私がそう思いながらボヤッと考え込んでいると、突然アポロさんを掴んでいた彼が私の方へと視線を向けた。
ビクリッと私は肩を震わせ そのまま急いで布団の中に隠れたが、それも呆気なくバッと勢いよく布団を剥ぎ取られてしまう。
ギロリと冷たく見下ろしてくる視線はアポロさんとはまた違った怖さがあって、私は顔を真っ蒼にさせて黙ってしまった。
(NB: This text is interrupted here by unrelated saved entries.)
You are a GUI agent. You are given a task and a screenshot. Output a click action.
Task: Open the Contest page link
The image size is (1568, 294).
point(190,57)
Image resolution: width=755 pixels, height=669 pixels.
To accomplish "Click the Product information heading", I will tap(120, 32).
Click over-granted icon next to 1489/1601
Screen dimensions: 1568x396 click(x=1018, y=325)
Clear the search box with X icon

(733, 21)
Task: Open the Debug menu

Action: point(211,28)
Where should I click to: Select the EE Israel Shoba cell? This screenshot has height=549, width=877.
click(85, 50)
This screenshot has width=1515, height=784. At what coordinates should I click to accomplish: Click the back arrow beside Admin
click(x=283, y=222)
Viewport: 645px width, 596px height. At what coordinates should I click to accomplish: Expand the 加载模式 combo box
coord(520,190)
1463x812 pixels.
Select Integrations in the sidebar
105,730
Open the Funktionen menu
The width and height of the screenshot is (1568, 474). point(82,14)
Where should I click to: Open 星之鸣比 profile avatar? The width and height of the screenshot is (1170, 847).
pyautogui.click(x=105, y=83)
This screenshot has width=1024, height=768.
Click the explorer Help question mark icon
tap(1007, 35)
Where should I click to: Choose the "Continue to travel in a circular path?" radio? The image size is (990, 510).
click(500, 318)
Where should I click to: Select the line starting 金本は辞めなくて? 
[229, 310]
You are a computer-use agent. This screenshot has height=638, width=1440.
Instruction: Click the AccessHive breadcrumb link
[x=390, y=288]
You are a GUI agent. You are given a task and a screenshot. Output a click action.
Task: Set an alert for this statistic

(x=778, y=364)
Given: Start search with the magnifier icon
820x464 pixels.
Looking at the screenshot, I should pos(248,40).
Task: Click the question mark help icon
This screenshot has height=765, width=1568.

すると彼は、後ろで何処か澄ました顔をしているアポロさんに振り返り、ジトリと相変わらずの表情で睨んだ。




「誰です」

「さぁ、誰だと思いますか」

「私が聞いてるんですよ、馬鹿ですか貴方は」

「すみません、何故彼女がこんな所に居るのか今思い出しますので少しの間考えさせてください」

「アンタのベッドの中に居るんですよ、アンタの!それぐらい分かるでしょう」

「はて、誰だったか――――」

「っ!」




苛立ちが頂点に来たのか、彼は部屋を飛び出そうとドアに手をかけ こちらに振り返る。
「貴方が分からないなら、報告するまでです」とだけ言ってドアを開けた彼を、アポロはギラリと目を光らせて見つめた。
そしてそのまま部屋を一歩出た彼の首元へアポロは素早く腕を振り下ろし、トスッと言う音と共に彼は廊下へと倒れこんでしまった。





「相変わらず五月蝿い男ですね、貴方は」





涼しい顔をして彼を気絶させてしまったアポロさんを見て、私は背筋が凍るのが分かった。
とりあえず、彼を怒らせたらただじゃすまないだろう。というか殺されてしまう。

すると私の視線に気づいたアポロさんがこちらに近づいてきて、私はぎょっと目を見開いた。
そのまま「まさか私まで・・・!」と思った私は目を硬く閉ざし、首を縮み込ませていると いきなりふわっと布団をかけられる。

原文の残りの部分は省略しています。